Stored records
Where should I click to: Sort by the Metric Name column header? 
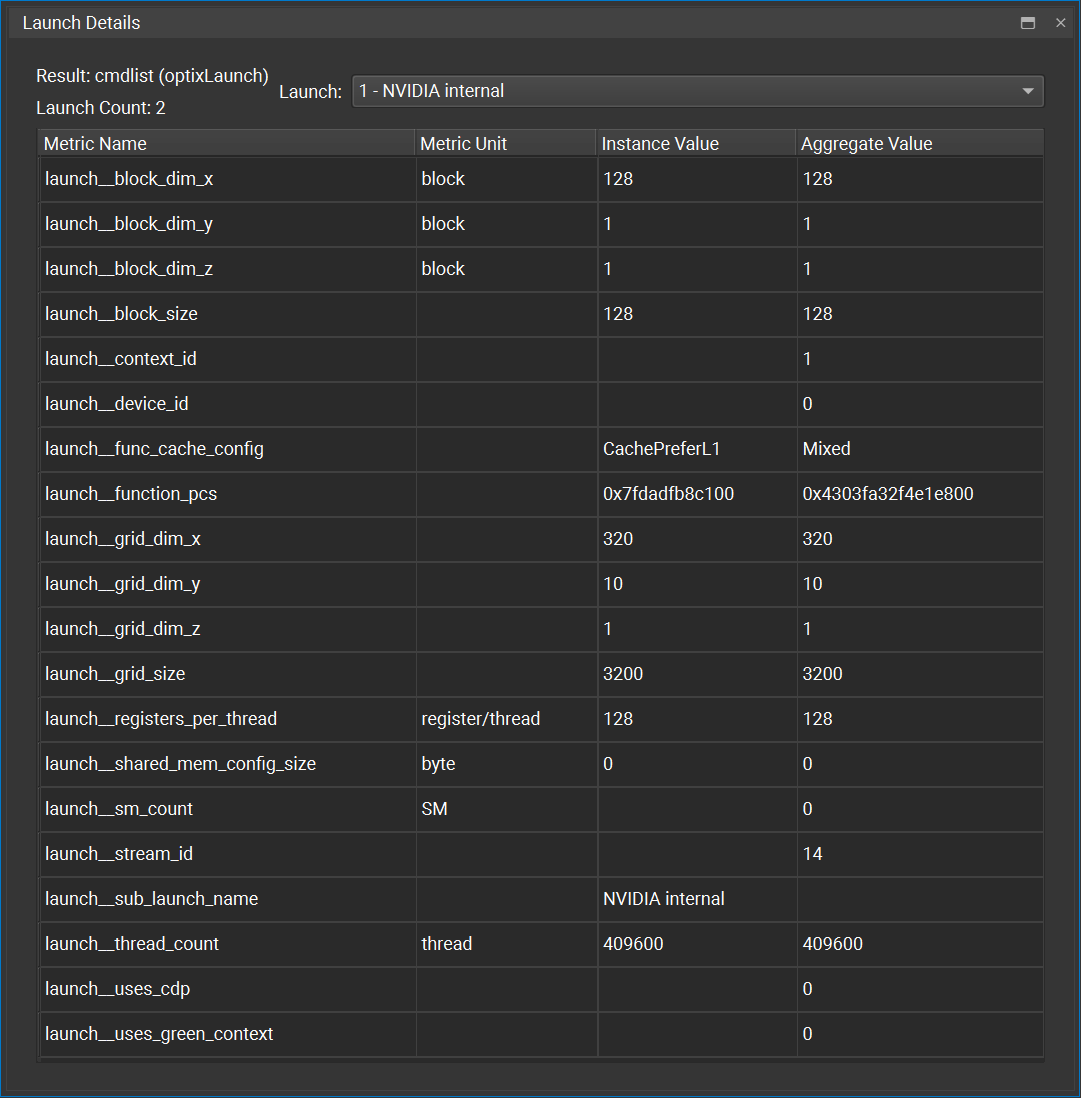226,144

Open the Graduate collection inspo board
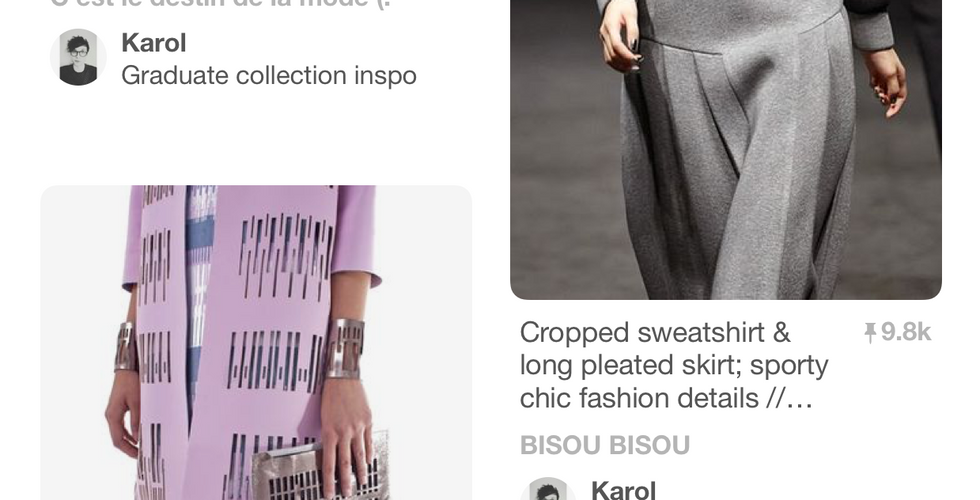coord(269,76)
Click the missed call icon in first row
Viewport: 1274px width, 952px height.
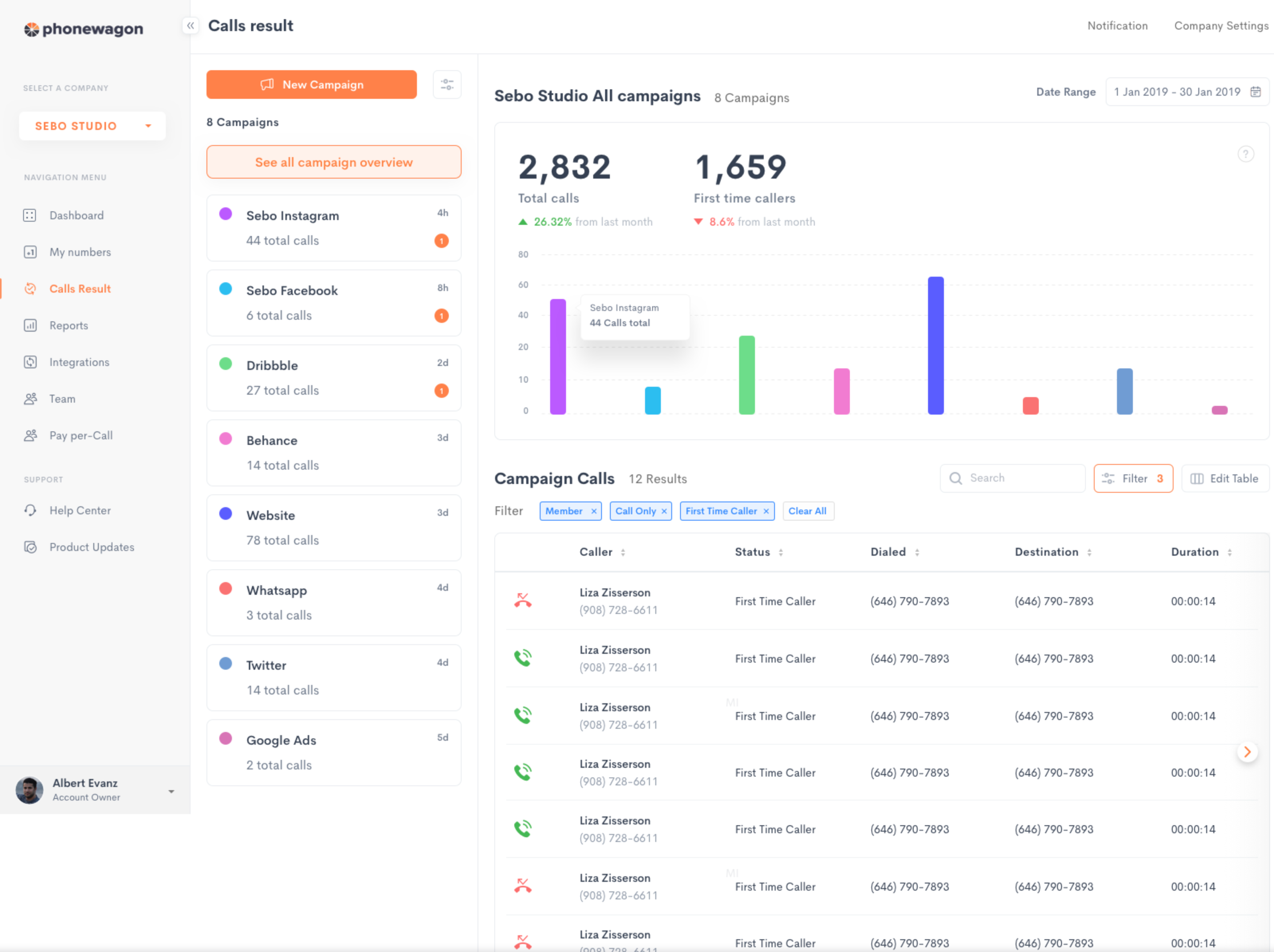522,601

== Request ==
Rewrite the lines of the material above, replacing "first row" with "top row" and leaving everything else unchanged. Omit the pictures from your version.

== Exercise output ==
Where should I click to: Sort by the Metric Name column header? 
226,144

Open the Graduate collection inspo board
coord(269,76)
Click the missed call icon in top row
Viewport: 1274px width, 952px height.
522,601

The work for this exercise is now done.